He lays down the empty pipe he has been twirling in his fingers, and obeys her.
‘Paul!’
‘Yes, dear.’
‘I cannot talk much,’ she says, in her pretty foreign accent
It has been the one ambition of her mind during these three or four years to speak English like an Englishwoman, and she has very nearly succeeded, only there is still a rhythm left which is charming to hear.
‘I shall not be with you long.’
‘What?’ says Paul. ‘Nonsense, sweetheart! that’s a mere sick fancy. Chase it away.’

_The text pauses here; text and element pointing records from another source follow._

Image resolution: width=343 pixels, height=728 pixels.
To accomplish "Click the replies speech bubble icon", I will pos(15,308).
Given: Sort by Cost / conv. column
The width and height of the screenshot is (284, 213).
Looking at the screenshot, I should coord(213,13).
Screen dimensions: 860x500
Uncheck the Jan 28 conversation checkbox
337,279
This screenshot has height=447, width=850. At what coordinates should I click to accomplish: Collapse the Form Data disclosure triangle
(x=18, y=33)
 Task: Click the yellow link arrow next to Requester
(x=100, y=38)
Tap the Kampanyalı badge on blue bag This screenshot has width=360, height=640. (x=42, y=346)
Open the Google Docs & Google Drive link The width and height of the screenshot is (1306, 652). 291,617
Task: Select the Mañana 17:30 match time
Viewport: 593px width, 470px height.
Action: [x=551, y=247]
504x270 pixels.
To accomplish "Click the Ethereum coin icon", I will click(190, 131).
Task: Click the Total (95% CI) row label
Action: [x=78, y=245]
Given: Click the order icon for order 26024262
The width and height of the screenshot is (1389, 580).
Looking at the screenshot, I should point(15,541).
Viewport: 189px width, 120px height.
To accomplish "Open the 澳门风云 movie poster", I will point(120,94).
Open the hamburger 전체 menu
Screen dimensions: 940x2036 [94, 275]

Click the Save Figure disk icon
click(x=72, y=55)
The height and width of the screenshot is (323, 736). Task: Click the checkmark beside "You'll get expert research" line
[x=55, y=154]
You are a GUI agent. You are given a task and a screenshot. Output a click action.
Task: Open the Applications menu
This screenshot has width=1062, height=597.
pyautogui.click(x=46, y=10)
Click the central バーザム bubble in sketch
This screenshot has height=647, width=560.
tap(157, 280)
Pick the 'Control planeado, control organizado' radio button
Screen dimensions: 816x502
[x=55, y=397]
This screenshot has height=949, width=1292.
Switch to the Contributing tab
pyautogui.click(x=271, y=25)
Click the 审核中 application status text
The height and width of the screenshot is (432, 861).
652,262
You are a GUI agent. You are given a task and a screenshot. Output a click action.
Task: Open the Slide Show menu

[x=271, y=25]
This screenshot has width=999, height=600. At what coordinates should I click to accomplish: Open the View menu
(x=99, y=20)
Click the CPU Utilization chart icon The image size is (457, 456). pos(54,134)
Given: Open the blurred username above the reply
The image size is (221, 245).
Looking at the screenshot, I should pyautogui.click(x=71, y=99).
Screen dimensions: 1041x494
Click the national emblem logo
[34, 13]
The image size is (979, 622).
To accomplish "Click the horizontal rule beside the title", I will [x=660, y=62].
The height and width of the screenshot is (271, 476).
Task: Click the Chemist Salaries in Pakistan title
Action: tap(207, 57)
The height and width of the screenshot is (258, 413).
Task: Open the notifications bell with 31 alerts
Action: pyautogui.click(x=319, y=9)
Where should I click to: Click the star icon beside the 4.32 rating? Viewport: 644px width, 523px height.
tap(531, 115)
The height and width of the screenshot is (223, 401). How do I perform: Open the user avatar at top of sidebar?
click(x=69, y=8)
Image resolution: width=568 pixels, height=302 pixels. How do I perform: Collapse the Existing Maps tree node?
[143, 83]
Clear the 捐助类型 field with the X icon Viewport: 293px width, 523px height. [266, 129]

‘It is no fancy,’ says Annette—‘no fancy at all. I heard the doctor this morning. They did not think I could hear, and he was talking with the housekeeper. He said he feared the worst. You know what that means, Paul.’
What should he say? A man of ardent blood and active brain does not live with a jelly-fish for sole home society for a year or two without a certain weariness, yet his manhood scorned him for it, and even if passion had never been alive at all there was tenderness and the camaraderie which comes of close association. He kissed her, and he lied in kissing her, but it was not a wicked or an evil lie.
‘My dear,’ he said, ‘this is all fancy. You will be well and strong again in a month or two. I have talked to the doctor, and I can assure you he has no sort of fear about you. Look here, now. Darco is coming down to-morrow, and we shall revise our play. Within a week it shall be finished, and then we will have you packed carefully in cotton-wool and will carry you back to Paris. Or if you think it will be too cold in Paris we will take train to Nice, and pass the winter there.’